Das Werk des Mannes bietet noch immer mehr Gesprächsstoff, als man vermeintlich vertrauten und erschlossenen Texten zutraut.
Gewiss enthalten die Texte die von Dir genannten Drohungen, Traitor - aber doch nicht als Fazit oder Generalbass, sondern eher als Schauermoment.
Zu "War Of The Worlds":
Jau, die technologisch überlegenen Marsianer überfallen die Erde, und die Menschheit kommt nur davon, weil die Natur ihr noch einmal hilft (wobei das Immunsystem Erde, das sich fremder Invasoren entledigt, sowieso auch kein ganz pessimistisches Konzept darstellt). Aber was ist denn die Schlussfolgerung daraus: dass wir uns bangend unter die Bettkästen zurückziehen und dem Moment entgegen zittern, an dem uns irgendetwas auslöschen wird?
Im Gegenteil: der Text beginnt mit dem Hinweis, dass die moderne Menschheit sich nicht träumen ließ, von einer technologisch weit überlegenen Macht belauert zu werden. Und er endet mit dem Hinweis, dass man für dieses Mal davongekommnen ist, sich für die nächste Invasion nun aber vorbereiten muss, weil die Bakterien nicht noch einmal helfen werden. Das ist ein absoluter Durchhalte- bzw. Wachrüttelroman.

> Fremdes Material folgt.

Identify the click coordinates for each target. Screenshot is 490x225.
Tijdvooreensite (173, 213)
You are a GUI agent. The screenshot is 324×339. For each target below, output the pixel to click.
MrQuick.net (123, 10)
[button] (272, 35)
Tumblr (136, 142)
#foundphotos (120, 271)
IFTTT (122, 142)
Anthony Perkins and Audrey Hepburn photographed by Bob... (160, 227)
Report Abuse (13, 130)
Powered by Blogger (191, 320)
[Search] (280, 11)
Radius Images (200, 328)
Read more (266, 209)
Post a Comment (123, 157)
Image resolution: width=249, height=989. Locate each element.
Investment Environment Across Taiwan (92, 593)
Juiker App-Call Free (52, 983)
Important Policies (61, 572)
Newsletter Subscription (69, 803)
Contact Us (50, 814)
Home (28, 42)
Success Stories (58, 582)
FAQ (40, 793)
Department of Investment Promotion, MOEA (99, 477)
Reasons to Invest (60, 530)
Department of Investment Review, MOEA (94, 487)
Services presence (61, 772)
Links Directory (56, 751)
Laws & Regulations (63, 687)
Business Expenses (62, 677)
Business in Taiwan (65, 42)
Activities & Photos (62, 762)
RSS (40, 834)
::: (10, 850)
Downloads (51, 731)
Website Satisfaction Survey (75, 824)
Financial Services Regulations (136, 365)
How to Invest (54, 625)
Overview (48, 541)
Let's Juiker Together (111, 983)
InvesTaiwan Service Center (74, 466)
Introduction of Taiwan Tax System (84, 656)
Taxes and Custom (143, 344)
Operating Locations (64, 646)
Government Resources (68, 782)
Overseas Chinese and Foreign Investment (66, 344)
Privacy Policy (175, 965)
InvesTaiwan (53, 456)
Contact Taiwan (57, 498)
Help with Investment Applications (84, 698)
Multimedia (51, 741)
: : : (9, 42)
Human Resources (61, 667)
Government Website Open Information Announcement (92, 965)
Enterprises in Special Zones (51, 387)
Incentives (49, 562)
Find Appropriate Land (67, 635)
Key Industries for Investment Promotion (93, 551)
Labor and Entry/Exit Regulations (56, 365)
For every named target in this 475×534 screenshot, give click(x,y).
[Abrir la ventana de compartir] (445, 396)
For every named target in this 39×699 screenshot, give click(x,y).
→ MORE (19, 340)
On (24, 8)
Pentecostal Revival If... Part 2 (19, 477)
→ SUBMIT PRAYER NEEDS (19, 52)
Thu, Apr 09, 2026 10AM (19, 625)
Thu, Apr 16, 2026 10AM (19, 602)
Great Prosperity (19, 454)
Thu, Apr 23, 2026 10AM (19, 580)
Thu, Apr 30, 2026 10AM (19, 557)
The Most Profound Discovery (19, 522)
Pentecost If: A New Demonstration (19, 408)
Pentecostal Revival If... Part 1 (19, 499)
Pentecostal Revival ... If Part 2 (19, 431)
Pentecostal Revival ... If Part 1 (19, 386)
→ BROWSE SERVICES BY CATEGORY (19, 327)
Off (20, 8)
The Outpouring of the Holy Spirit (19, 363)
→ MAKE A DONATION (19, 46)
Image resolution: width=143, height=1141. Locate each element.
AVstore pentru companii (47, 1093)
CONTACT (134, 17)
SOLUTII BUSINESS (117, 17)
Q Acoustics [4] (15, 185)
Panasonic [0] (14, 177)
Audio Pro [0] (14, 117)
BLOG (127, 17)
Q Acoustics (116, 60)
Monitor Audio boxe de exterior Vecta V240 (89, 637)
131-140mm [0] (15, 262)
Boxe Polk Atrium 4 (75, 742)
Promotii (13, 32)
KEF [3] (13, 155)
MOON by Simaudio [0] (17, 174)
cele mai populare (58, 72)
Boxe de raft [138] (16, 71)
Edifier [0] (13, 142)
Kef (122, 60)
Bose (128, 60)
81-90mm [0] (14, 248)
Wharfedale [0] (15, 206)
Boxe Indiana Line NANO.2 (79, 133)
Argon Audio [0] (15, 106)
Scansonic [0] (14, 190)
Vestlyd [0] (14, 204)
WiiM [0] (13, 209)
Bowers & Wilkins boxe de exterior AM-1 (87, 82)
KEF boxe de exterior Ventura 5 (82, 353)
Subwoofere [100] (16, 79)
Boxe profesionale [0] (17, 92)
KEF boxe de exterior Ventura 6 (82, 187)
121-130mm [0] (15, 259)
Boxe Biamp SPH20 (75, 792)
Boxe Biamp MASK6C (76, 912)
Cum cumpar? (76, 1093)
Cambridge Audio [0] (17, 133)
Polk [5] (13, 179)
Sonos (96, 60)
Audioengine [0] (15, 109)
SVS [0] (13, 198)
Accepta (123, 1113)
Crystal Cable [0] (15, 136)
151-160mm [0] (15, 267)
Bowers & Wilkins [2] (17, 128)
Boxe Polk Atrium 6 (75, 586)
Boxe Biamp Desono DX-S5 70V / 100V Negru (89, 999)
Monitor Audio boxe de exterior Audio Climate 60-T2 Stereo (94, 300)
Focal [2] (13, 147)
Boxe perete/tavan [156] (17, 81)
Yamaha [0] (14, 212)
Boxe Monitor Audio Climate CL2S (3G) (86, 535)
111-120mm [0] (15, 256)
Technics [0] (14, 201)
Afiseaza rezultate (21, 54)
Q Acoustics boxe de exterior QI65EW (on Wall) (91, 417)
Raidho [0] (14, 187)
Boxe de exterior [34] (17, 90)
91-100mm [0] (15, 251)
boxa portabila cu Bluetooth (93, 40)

Für wen schreibt Wells denn da? Für ein Empire, das sich für die Krönung der Geschichte hält, dessen Führungsschicht sich technologisch, wissenschaftlich, politisch auf der höchsten Höhe glaubt, für eine Funktionselite, die eher auf Besitzstandwahrung als auf Vorwärtsdrang aus ist. Der schreibt Wells ins Gewissen, dass mit der Eroberung Indiens und der flächendeckenden Gaslichtversorgung der Großstädte die Weltgeschichte noch nicht zu Ende ist. Wells will die Briten zurück an die Werkbänke, in die Labors, in die Wanten und an die Bajonette treiben, er will den Kämpfergeist am Leben erhalten, der einer kleinen Insel die zeitweilige Weltherrschaft eingebracht hat.
Zu "Time Machine":
Ist der Gedanke wirklich so ein Horror, dass die Menschheit, ja, dass alles Leben auf diesem Planeten einmal erlöschen wird? Iwo, das ist zwar etwas, das uns melancholisch stimmen kann, aber es ist schlicht eine Tatsache. Und Wells droht damit ja nicht für die nahe, sondern für die ferne Zukunft. Für den Zeitreisenden, der das mit ansehen muss, ist das sehr viel belastender als für uns.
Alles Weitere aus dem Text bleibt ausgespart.